A patient gets a Lyft to a store with their guide dog, walks
up a ramp designed for wheelchairs, enters through automatic sliding doors,
into a space with overhead lighting to make it easier for people to see, with cameras that track customers and their shopping habits in aisles wide enough
for a wheelchair.
They navigate to a bathroom with a Braille sign, use a handicap stall with handrails and extra space, and finish up by washing with automated water, soap and
paper towel dispensers.
Finally, the patient goes to the pharmacy counter. There they are handed
prescription medications that can either save their life, or kill them, in
bottles and with paperwork they cannot read.
There's so much right, but what's the one thing wrong with this scenario?
Since the ADA was passed in 1990 accessibility in the built
environment has been integrated into the design of buildings and workflows
because building codes require it and inspectors make sure the codes are
implemented.
Over the last decade the pharmacy industry has implemented a
variety of regulations to monitor prescribing and opioid use per customer,
cleanliness and safety in compounding, and automated fill machines with
inspection processes to assure their implementation.

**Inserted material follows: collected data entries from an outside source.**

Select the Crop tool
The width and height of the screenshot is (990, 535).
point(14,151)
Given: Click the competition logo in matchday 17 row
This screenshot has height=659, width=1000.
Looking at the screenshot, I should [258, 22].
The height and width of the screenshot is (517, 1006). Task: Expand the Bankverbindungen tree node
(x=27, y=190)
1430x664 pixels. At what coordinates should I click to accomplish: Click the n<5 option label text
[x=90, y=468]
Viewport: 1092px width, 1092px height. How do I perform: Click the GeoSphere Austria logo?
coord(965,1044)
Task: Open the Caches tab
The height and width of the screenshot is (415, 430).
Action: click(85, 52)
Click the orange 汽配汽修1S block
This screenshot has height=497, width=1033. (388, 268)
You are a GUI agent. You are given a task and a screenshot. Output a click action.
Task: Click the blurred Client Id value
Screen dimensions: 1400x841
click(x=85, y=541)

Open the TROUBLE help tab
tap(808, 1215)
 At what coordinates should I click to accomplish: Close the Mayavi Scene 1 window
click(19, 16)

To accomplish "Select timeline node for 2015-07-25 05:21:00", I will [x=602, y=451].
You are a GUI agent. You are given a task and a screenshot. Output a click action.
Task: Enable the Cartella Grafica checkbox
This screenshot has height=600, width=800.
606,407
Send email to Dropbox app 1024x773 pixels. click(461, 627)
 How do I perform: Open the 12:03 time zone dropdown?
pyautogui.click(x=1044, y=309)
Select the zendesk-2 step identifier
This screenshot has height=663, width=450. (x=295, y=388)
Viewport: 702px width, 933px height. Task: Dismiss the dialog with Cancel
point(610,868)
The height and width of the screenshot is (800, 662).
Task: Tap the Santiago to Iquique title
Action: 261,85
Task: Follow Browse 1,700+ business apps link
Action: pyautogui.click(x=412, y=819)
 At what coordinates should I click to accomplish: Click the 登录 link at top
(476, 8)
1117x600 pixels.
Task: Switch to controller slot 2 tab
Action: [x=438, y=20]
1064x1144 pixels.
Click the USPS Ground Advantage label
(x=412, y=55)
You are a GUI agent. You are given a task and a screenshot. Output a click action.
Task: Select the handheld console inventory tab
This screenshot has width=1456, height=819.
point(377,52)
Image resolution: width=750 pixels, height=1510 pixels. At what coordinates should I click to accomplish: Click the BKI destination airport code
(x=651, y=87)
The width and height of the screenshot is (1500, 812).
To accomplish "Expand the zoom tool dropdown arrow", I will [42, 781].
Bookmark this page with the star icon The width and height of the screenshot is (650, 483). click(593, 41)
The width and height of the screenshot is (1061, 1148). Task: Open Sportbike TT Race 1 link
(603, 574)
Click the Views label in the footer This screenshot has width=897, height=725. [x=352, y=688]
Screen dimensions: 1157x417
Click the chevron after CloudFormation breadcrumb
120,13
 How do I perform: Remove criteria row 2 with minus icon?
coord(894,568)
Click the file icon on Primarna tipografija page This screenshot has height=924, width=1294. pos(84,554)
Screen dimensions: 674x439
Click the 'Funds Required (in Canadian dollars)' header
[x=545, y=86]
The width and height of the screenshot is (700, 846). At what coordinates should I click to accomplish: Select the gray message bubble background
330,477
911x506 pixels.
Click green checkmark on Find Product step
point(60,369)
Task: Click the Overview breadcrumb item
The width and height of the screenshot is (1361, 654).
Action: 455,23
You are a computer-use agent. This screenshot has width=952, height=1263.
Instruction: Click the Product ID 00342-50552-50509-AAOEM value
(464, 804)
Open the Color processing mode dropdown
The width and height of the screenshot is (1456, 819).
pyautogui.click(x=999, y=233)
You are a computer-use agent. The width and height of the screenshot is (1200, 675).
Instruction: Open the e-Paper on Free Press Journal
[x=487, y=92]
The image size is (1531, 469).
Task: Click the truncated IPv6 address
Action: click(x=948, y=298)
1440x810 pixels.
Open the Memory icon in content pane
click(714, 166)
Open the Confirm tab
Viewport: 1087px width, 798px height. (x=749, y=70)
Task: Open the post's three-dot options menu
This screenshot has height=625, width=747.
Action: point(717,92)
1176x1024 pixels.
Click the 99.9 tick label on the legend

Why has the creation of regulations and implementation of
accessible prescription labels been so slow in comparison?
The commonly cited issue from pharmacists is the time plus
money versus patients in need ratio. Even when pharmacies in Missouri and
Colorado were offered grant monies to get set up to provide accessible labels,
many declined saying it would disrupt their work flow or that they didn't have
enough patients in need to make it worthwhile.
I think this warrants a recap of some of the civil rights
principals enacted in the Americans with Disabilities Act. Civil Rights
are human rights granted to people through the civic adoption of the principals
of inclusion. By definition, all civic participants need to be a part of this
process for it to work. It's work we all do to make our whole society better
for everyone. That being said, there are some limitations built into the ADA.
Let's look at some of these limitations.
1) Accommodation requests must be a reasonable solution to
the barrier to services or full participation. The reasonability clause is
always in reference to how well the accommodation overcomes the barrier;
it's never about time, money or staffing. Giving someone who says they
can't see print Braille may not be reasonable if they never were taught
Braille. Perhaps large print or audible labels would be more reasonable for
them. A patient that is deaf-blind may need information accessible through
Braille or electronic Braille display.
2) Businesses do not need to change the fundamental nature
of their business. Certainly, sending a staff member to a patient’s home to read
medication labels to them would not be a reasonable accommodation. That would be a change in the fundamental nature of pharmacy services, which do not usually include home
health care. However, regular pharmacy services include, by law, the
labeling of every medication bottle, so requesting an alternative accessible
style label is not a fundamental alteration of services.
3) If the accommodation requested presents an undue
hardship, alternative accommodations must be provided. Undue hardship is
determined on a case-by-case basis, looking at income, assets, staffing, other
locations or parent company assets, etc. If the accommodation requested by the
patient is reasonable, and is fundamental to the nature of their business, but
the business believes it is an undue hardship, they must still provide some
other reasonable alternative accommodation. Not providing them with an
accommodation that gives them equal access to the business and its services is
in violation of the ADA. If the business receives federal funds for the
patient (Medicare), they are required by section 1557 of the Affordable Care Act
to provide the reasonable accommodation that was requested by the patient.
There is no undue burden clause in the Affordable Care Act.
Pharmacies in states where state statute allows them to
refer a patient to another pharmacy should be aware that referrals may be
considered refusals to accommodate according to federal law even if they are
acceptable to the state. State policy makers should take federal regulations
into consideration when drafting state bills, regulations, and guidance.
Just as curb cuts, grab bars and elevators have become
industry standards over the last 35 years, it's time to see accessible
prescription labels standard practice in every pharmacy. Reasonable
alternatives lead to civil progress.